SQL Fundamentals – Set Operations

Combining Query Results with Set Operations

Sometimes you need to merge, compare, or contrast results from completely different queries. That's where set operations come in – they treat query results as mathematical sets and perform operations like union (combine everything), intersection (find common elements), and difference (find what's in one set but not the other).

These operations work on entire result sets, not individual rows. They stack results vertically, creating one combined dataset from multiple queries. Think of them like venn diagram operations – combining circles, finding overlaps, or identifying unique portions.

SQL provides three primary set operations:

UNION / UNION ALL: Combine results from multiple queries
INTERSECT: Find rows that appear in both queries
EXCEPT (or MINUS): Find rows in the first query that don't appear in the second

All set operations follow the same fundamental rules: queries must return the same number of columns, and corresponding columns must have compatible data types. The result uses column names from the first query.
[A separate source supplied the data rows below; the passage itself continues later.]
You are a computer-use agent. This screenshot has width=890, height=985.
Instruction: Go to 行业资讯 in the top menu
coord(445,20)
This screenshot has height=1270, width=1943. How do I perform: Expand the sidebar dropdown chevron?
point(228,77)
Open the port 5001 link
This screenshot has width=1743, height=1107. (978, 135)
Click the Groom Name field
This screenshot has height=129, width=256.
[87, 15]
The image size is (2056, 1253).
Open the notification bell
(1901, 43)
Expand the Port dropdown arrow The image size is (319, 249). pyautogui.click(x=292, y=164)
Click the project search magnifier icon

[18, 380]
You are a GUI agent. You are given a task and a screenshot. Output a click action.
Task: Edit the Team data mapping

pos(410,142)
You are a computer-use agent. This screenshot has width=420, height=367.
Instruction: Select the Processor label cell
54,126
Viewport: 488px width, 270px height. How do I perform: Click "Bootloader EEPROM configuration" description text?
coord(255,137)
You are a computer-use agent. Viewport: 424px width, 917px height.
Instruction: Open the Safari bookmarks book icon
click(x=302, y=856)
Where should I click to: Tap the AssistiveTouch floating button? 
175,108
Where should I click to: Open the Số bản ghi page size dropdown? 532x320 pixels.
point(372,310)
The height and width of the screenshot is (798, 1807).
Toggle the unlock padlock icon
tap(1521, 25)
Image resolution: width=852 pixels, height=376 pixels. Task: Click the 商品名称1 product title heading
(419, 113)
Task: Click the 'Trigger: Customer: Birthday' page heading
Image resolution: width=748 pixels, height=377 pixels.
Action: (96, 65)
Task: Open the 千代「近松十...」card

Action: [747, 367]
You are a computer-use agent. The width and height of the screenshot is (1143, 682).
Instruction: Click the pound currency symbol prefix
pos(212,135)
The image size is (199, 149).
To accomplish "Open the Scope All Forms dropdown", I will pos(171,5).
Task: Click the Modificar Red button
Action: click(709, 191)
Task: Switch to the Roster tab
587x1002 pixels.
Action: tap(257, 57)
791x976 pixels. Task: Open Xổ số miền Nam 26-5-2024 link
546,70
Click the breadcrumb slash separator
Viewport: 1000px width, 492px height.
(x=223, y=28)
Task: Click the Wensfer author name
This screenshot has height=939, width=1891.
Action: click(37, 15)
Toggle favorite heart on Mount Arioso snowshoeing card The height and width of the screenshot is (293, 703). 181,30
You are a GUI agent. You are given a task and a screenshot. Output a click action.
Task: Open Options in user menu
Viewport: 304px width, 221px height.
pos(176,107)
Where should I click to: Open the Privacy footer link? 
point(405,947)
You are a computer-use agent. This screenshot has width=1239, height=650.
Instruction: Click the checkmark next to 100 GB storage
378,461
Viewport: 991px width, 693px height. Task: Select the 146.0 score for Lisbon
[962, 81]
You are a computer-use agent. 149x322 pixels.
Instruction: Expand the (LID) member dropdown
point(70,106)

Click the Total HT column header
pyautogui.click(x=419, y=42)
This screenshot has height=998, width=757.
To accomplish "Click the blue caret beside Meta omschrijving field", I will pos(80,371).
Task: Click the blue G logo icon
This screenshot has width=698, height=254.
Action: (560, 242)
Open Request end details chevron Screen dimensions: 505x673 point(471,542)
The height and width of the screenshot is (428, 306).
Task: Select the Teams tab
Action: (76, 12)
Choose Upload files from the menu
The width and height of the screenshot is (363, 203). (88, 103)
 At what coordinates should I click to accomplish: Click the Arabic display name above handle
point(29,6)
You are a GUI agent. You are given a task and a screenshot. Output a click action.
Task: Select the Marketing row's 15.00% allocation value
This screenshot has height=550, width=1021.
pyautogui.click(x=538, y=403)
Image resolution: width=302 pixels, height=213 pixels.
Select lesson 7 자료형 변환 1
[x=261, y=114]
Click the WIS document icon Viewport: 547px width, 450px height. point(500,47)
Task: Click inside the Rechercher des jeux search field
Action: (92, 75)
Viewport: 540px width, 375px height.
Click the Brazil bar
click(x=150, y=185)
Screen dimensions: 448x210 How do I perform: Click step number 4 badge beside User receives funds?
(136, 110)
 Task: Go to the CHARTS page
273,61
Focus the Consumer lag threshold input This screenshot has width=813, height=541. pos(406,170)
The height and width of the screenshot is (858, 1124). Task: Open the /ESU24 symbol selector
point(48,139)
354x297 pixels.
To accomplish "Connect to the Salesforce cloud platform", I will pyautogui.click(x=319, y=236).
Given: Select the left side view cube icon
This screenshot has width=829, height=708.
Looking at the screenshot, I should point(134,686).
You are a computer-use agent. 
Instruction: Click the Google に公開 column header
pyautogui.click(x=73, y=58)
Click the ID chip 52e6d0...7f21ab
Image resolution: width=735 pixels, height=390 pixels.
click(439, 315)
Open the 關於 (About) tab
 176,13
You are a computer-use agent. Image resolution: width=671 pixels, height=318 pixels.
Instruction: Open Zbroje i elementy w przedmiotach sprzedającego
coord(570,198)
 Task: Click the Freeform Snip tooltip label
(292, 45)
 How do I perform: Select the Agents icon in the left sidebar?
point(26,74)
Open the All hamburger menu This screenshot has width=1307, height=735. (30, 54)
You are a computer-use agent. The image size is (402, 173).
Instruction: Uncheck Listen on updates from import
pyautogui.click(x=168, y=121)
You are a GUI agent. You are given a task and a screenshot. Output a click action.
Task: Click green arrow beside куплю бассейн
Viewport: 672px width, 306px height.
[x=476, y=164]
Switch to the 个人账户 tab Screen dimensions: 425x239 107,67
In test automation, these operations help you compare datasets, merge results from different environments, or identify discrepancies between expected and actual data.

UNION: Combining Results with Deduplication

The UNION operator stacks results from two or more queries vertically, automatically removing duplicate rows. It's perfect when you want to create a unified list from multiple sources without repetition.

Here's a scenario: you want to create a report showing both active users and recently deactivated users, but marked differently:

SELECT UserId, Email, FirstName, LastName, 'Active' AS Status
FROM Users
WHERE IsActive = 1

UNION

SELECT UserId, Email, FirstName, LastName, 'Recently Deactivated' AS Status
FROM Users
WHERE IsActive = 0
  AND DeactivatedDate > CURRENT_DATE - INTERVAL '7 days';

The result combines both groups into one table:

UserId | Email              | FirstName | LastName | Status
-------|--------------------|-----------|----------|----------------------
101    | [email protected]   | John      | Smith    | Active
102    | [email protected]   | Jane      | Doe      | Active
103    | [email protected]    | Bob       | Wilson   | Recently Deactivated
104    | [email protected]  | Alice     | Johnson  | Active

If a row appears in both result sets (which shouldn't happen in this example since a user can't be both active and deactivated), UNION includes it only once. The deduplication process compares all columns – two rows are considered duplicates only if every column value matches.

Rules for UNION

Column count must match: Each SELECT must return the same number of columns
Data types must be compatible: The first column of each query must have compatible types, the second column must match, and so on
Column names come from the first query: The result set uses column names from the first SELECT
Automatic sorting for deduplication: UNION typically sorts results to identify duplicates, which adds processing overhead

Use UNION when you need to ensure each unique row appears exactly once in the combined result set.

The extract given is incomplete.